Note: This bug is displayed in read-only format because the product is no longer active in Red Hat Bugzilla.

Bug 1608971

Summary:	controller deleting roles from nodes it can't contact
Product:	OpenShift Container Platform	Reporter:	Alex Chvatal <achvatal>
Component:	Node	Assignee:	Seth Jennings <sjenning>
Status:	CLOSED DUPLICATE	QA Contact:	DeShuai Ma <dma>
Severity:	high	Docs Contact:
Priority:	unspecified
Version:	3.9.0	CC:	aos-bugs, jgoulding, jokerman, mmccomas
Target Milestone:	---	Keywords:	OpsBlocker
Target Release:	---
Hardware:	All
OS:	Linux
Whiteboard:
Fixed In Version:		Doc Type:	If docs needed, set a value
Doc Text:		Story Points:	---
Clone Of:		Environment:
Last Closed:	2018-07-30 20:16:00 UTC	Type:	Bug
Regression:	---	Mount Type:	---
Documentation:	---	CRM:
Verified Versions:		Category:	---
oVirt Team:	---	RHEL 7.3 requirements from Atomic Host:
Cloudforms Team:	---	Target Upstream Version:
Embargoed:

Description Alex Chvatal 2018-07-26 15:25:20 UTC

Description of problem:
The node controller is deleting roles from nodes that can't be contacted.

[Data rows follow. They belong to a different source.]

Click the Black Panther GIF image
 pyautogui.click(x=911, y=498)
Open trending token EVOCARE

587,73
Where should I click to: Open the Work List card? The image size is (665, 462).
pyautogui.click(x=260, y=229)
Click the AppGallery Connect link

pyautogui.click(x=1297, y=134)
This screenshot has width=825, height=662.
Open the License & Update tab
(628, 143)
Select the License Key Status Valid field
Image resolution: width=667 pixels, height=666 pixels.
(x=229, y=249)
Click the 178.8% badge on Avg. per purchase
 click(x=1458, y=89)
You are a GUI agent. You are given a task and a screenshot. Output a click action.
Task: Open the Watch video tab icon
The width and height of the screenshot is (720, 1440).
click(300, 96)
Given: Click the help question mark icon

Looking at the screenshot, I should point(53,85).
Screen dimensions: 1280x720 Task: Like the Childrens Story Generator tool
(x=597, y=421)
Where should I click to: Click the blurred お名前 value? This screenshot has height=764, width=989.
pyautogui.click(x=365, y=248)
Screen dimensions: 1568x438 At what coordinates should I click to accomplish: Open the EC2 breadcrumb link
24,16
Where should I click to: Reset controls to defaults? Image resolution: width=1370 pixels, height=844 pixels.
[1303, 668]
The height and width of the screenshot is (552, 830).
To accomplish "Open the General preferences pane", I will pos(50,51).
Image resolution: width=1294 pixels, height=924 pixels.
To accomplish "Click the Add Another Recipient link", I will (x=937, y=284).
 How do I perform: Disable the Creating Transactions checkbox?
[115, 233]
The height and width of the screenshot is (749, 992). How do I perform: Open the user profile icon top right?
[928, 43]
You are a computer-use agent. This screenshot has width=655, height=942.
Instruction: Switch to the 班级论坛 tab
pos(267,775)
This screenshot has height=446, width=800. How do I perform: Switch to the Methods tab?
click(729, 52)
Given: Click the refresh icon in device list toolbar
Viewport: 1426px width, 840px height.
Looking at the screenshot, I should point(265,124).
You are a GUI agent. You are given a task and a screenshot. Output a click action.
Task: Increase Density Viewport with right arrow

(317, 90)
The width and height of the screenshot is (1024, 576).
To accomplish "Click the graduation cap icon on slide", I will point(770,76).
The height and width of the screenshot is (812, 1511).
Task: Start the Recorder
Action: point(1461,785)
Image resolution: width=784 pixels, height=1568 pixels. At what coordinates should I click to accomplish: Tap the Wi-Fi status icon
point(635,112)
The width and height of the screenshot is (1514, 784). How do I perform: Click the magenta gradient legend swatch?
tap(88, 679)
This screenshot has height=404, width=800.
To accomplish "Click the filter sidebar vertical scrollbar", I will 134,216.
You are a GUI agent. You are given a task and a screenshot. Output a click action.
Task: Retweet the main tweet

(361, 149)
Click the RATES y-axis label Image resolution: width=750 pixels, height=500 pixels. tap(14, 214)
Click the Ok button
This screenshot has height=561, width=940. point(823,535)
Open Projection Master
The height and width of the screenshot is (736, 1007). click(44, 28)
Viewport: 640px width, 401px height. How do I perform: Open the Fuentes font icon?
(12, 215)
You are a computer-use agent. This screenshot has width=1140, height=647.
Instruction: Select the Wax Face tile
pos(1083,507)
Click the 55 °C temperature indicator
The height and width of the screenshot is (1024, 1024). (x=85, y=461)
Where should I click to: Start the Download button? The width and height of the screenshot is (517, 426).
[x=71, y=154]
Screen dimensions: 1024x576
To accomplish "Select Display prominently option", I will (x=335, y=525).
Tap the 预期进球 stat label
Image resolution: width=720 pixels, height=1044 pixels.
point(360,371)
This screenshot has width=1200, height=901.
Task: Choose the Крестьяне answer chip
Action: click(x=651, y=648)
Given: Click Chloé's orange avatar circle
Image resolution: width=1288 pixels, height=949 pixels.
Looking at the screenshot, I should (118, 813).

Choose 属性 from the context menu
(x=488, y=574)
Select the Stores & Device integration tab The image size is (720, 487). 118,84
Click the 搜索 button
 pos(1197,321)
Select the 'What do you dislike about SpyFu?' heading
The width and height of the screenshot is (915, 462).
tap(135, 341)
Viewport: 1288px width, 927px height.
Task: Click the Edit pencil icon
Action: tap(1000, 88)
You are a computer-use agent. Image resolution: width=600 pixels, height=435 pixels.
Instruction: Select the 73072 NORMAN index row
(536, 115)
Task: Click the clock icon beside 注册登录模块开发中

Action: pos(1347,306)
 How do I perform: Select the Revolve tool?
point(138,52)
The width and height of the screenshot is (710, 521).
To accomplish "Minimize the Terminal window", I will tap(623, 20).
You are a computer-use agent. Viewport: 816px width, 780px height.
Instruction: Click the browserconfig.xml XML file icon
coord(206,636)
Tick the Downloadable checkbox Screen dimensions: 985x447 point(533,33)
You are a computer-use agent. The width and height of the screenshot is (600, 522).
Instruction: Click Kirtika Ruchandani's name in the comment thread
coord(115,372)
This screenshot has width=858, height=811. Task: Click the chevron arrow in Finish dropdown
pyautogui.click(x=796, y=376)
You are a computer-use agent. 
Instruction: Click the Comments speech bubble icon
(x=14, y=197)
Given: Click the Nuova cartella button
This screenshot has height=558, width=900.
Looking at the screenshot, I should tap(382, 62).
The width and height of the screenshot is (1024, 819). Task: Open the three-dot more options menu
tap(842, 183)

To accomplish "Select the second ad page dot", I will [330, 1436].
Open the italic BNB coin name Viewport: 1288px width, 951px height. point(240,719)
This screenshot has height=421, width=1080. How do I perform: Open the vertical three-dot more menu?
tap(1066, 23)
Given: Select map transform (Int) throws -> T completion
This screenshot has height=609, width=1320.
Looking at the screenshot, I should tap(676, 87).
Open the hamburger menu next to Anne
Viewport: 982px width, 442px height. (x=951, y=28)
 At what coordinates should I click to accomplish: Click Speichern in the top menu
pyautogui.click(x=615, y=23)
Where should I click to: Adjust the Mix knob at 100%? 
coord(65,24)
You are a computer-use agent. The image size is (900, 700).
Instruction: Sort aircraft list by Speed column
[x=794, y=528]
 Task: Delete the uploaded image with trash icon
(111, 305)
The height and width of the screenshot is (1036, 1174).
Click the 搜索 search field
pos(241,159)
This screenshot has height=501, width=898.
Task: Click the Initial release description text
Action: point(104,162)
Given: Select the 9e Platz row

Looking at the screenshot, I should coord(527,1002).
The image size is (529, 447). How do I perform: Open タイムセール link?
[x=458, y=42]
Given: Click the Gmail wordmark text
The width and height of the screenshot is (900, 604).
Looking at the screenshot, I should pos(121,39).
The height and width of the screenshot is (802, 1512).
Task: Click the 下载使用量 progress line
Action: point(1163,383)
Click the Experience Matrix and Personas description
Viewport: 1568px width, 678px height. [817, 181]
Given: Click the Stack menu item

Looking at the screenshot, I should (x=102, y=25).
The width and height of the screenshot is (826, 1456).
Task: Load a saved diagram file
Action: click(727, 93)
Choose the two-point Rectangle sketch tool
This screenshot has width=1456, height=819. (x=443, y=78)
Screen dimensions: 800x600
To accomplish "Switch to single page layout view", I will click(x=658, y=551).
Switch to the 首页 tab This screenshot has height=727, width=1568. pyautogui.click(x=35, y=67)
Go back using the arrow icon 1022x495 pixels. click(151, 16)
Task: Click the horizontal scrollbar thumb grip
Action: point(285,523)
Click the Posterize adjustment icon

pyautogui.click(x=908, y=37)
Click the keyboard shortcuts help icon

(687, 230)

Version-Release number of selected component (if applicable):
kubernetes v1.9.1+a0ce1bc657
openshift v3.9.31
kubernetes v1.9.1+a0ce1bc657


How reproducible:
very


Steps to Reproduce:
1. stop node
2. wait


Actual results:
controller removes the labels from the node


Expected results:
the node keeps its labels

Comment 1 Seth Jennings 2018-07-30 20:16:00 UTC

This bug description is pretty terse.  Are you referring the node as "the atomic-openshift-node systemd service" or "the underlying instance".

Considering the behavior, I understand you to mean the latter.  I also assume you are running with cloud provider integration (likely AWS), otherwise the node controller would not remove your Node from the API server.

Thus this happens when
1) master-controllers is using AWS cloudprovider integration
2) shutting down the instance
3) after 5m timeout, Node resource relating to that instance is removed
4) if instances is restarted, a new Node is created and it does not have the correct labels

I'm assuming this is the case and, if so, this is a dup of 1559271, which was closed because we got blocked upstream.  There is some interest in reopening, however, and really forcing the issue with upstream.

*** This bug has been marked as a duplicate of bug 1559271 ***